Optical Character Recognition


Result of data extraction using the OCR technique.

Result of data extraction using OCR.

Optical Character Recognition (OCR) is a machine vision task consisting in extracting textual information from images.

State of the art techniques for OCR offer high accuracy of text recognition and invulnerability to medium grain graphical noises. They are also applicable for recognition of characters made using dot matrix printers. This technology gives satisfactory results for partially occluded or deformed characters.

Efficiency of the recognition process mostly depends on the quality of text segmentation results. Most of the recognition cases can be done using a provided set of recognition models. In other cases a new recognition model can be easily prepared.

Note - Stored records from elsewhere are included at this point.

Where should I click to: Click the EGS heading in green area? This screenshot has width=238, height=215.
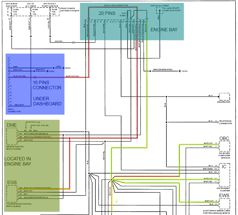pyautogui.click(x=12, y=182)
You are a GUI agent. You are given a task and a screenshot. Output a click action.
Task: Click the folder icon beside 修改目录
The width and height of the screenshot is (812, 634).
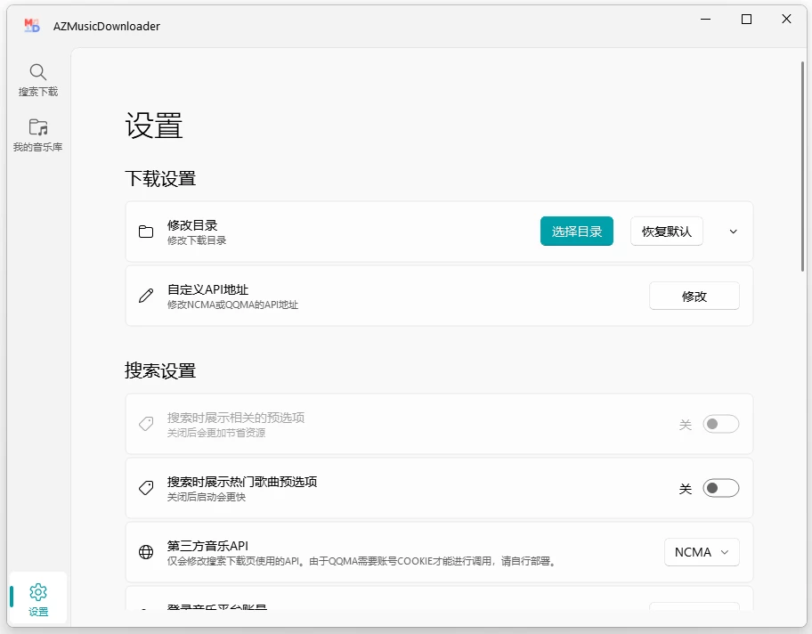146,232
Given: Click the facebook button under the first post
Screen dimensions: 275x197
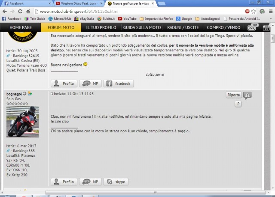Looking at the screenshot, I should coord(119,84).
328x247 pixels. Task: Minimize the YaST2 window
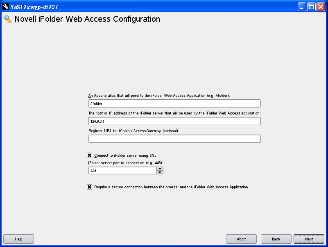point(302,7)
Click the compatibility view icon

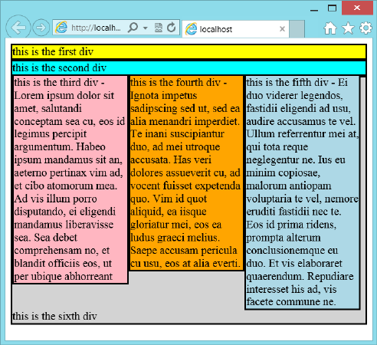pyautogui.click(x=159, y=28)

OCR technology is widely used for automatic data reading from various sources. It is especially used to gather data from documents and printed labels.

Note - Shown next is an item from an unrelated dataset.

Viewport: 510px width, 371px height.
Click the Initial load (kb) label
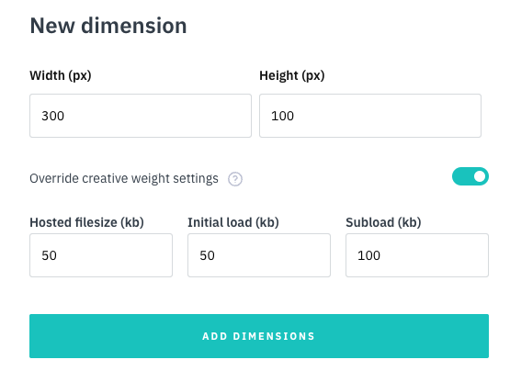(233, 223)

In the first part of this manual usage of high level filters will be described.

The second part of this manual shows how to use standard OCR models provided with Adaptive Vision Studio. It also shows how to prepare an image to get best possible results of recognition.

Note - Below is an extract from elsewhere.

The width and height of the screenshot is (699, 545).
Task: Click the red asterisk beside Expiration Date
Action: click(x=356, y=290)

The third part describes the process of preparing and training OCR models.

The last part presents an example program that reads text from images.

Using high level Optical Character Recognition filters

Adaptive Vision Studio offers a convenient way to extract a text region from an image and then read it using a trained OCR classifier.

The typical OCR application consists of the following steps:

  1. Find text position – locate the text position using template matching,
  2. Extract text – use the filter ExtractText to distinct the text form the background and perform its segmentation,
  3. Read text – recognizing the extracted characters with the ReadText filter.

Example OCR application using high level filters.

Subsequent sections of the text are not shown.